Wednesday, December 24, 2014

Old docs need to be kept updated

Try as I might, convincing people to update their documents as they move machines and versions of software forward is a never-ending nightmare. There are always those who are stuck in time. What do I mean when I say stuck in time? Let’s say you write your life story and make several versions of it.
You are meaning to get back to it, but it always gets pushed onto the back shelf. Then you change from a Macintosh to a PC and many years go by. One day you’re sitting there thinking about how you should really finish your work. This is where it gets hard. You thought it was saved in Word 4.0 format. But the file does not show up on your PC. So you ask for my help. 
My first thought was that you had transferred the information over to the PC. Old style Macintosh documents will self destruct when moved to a PC formatted drive due to the fact that Mac documents
are two “forks” of information, one being data and one being resource information. Putting these files on a PC rips the resource and data apart, basically destroying the file. So I would need the original Macintosh floppies with the data on them and a machine that could read older data. People laugh when I tell them I have an 8600 Power PC tower sitting next to my computer desk. It runs several different versions of OS 7, OS 8 and OS 9 with software for data recovery. I also have a G4 tower running Tiger, plus an iMac with Leopard and Mavericks. My first attempt was on the G4 tower and a USB floppy reader which did not read the files. They came up with damaged resource files; so it was time to fire up the 8600 and see if it could read the files. (For those of you who haven’t cranked over your old computers in a long time, you’re in for a shock, as few things are what you remember.) I double click on what looks like a ClarisWorks 4 document and MacLink Plus fires up and converts the data to AppleWorks, with the option to save it as aWord file. I save it as both and now I have to get the information to a computer that is connected to a USB drive. Now as it happens, I have a SCSI drive connected to the machine that I can copy the files to. My G4 has a SCSI card in it so I copy the file to the drive then shut down the 8600 and move the drive to the G4 tower. There I can open the files in AppleWorks but cannot move them to a current machine without damaging the resource fork so I then convert the files to Word .doc and .docx files. If I can open them in Microsoft Word for OSX then I can move to the iMac using a flash drive to convert to Office 2004 .docx files. Just to be on the safe side I converted them to Word 07 (PC) files and .docx, plus .RTF just in case. The point I’m making here is that it took several hours plus having to check the files each time I saved to be sure they were readable.
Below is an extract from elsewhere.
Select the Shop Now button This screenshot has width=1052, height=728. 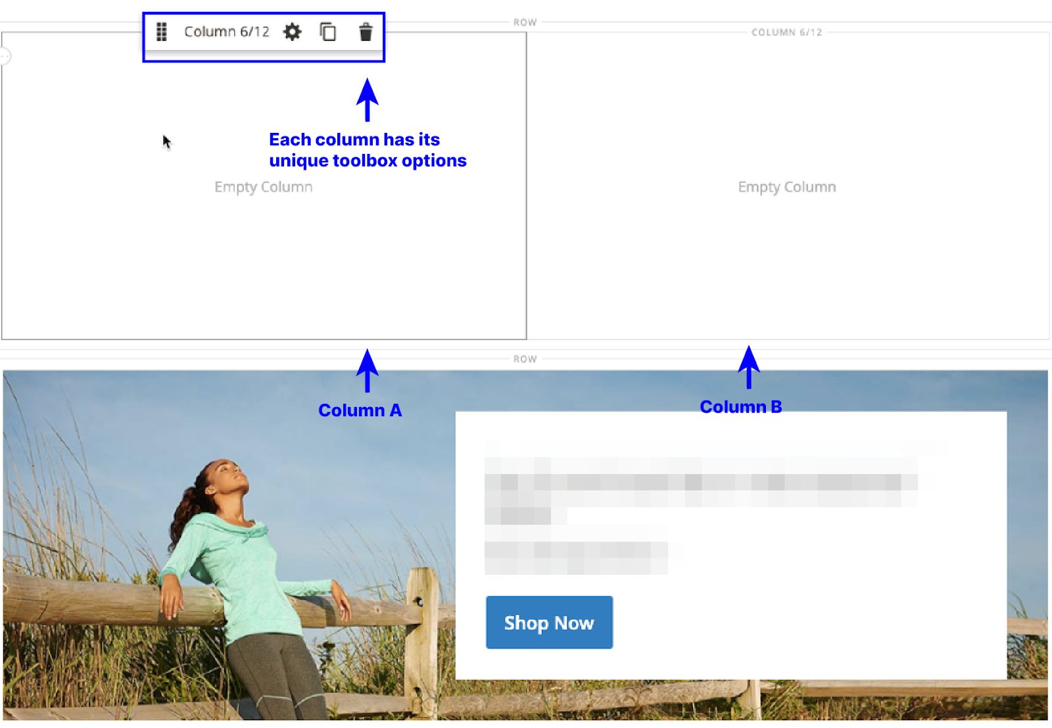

Having made sure they could be opened I burned the files to a hybrid CD that both PC and Macintosh computers can read and to a PC only CD in case the story editor had a problem with the hybrid. I created two copies of each disk and gave instructions for the extras to be archived in a safety deposit box. So far I have only heard from the editor once and that was to find out why I used the naming system. Hopefully my old machines will keep chugging along but every thing is slowly aging.